And suddenly she was walking toward the kitchen. Tall, with sloped shoulders, her hands in her pockets. I moved away so it wouldn’t seem like I’d been listening at the doorway the whole time.
She barely looked at me when we said our hellos. Instead, she surveyed the space as if she could see some possibility that wasn’t visible to me. I wondered what she thought of the state of the kitchen. Its chaos that I was supposed to wipe clean.
Even then, I was already craving suspense, when it was Claudia I was waiting for.
I watched as she forced herself to accept a hairnet from the cardboard box. Then I handed her an apron—a spare one I’d yanked from a hook in the broom closet, one smelling of ketchup and the laundromat—and told her that it would be deducted from her first week’s pay.
That was when she finally looked right at me, down from her height, with those brown eyes of hers. The kind of eyes that go on and tell you something and then almost immediately look the other way in case you happen to hear what they have to say.
“That’s messed up,” she said quietly, shaking her head, “to have to pay out of our own pockets.” She frowned.
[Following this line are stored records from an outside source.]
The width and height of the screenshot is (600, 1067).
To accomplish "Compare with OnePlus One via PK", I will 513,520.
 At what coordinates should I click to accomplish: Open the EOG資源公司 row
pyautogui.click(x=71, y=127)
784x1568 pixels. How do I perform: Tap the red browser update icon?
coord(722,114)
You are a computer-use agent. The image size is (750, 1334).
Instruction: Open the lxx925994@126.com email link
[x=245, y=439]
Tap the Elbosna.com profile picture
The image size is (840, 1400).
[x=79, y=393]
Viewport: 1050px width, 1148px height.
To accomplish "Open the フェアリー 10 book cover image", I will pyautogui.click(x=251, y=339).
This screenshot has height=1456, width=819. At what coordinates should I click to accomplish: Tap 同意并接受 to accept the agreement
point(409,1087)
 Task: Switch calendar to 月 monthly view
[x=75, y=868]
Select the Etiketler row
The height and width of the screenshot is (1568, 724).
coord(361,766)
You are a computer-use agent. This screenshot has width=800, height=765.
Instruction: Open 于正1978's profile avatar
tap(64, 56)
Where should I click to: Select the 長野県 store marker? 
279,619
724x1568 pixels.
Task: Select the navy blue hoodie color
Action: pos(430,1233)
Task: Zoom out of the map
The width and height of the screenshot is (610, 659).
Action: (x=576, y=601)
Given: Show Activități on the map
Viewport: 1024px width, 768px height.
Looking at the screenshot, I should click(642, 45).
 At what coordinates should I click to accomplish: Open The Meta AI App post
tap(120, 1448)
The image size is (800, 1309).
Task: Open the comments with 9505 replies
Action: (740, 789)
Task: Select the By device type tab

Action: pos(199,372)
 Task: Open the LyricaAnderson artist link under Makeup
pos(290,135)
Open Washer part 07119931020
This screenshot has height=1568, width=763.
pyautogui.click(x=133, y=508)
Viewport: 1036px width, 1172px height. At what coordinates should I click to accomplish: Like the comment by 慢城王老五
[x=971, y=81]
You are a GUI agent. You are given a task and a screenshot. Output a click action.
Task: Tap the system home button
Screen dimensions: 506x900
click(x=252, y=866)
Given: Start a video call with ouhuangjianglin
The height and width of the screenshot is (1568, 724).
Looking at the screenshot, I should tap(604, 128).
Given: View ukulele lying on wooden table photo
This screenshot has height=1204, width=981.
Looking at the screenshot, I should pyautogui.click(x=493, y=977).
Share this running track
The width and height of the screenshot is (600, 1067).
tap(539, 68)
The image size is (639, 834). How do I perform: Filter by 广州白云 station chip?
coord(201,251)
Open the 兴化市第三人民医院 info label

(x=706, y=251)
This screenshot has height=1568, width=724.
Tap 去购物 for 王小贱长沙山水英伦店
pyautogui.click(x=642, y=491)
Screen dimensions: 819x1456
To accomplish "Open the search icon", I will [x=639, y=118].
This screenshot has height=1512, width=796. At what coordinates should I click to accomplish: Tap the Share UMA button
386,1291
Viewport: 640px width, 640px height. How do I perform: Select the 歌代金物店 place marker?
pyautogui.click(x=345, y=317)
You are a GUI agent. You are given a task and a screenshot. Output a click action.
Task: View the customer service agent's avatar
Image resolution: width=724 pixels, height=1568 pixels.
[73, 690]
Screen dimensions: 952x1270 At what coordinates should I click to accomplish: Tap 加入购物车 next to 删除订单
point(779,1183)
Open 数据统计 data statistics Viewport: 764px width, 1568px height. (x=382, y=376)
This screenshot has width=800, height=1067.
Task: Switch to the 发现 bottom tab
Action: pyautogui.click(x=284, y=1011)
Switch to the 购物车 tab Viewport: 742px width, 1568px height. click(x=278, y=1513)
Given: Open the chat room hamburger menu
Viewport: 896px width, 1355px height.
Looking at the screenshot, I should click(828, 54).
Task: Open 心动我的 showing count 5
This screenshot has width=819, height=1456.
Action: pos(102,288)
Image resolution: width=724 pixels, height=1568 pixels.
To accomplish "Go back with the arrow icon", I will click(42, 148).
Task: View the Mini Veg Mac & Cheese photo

I thought maybe she was trying to figure out how she could afford it. “Tell him,” I said.
She didn’t. But I noticed that she would treat that apron as if she’d earned it, as if it was made for her, even though any of us working there could’ve worn it.
Later, we stood across from each other at the counter, rinsing, peeling, and chopping carrots and potatoes. Their moist surfaces glistened in the fluorescent lights.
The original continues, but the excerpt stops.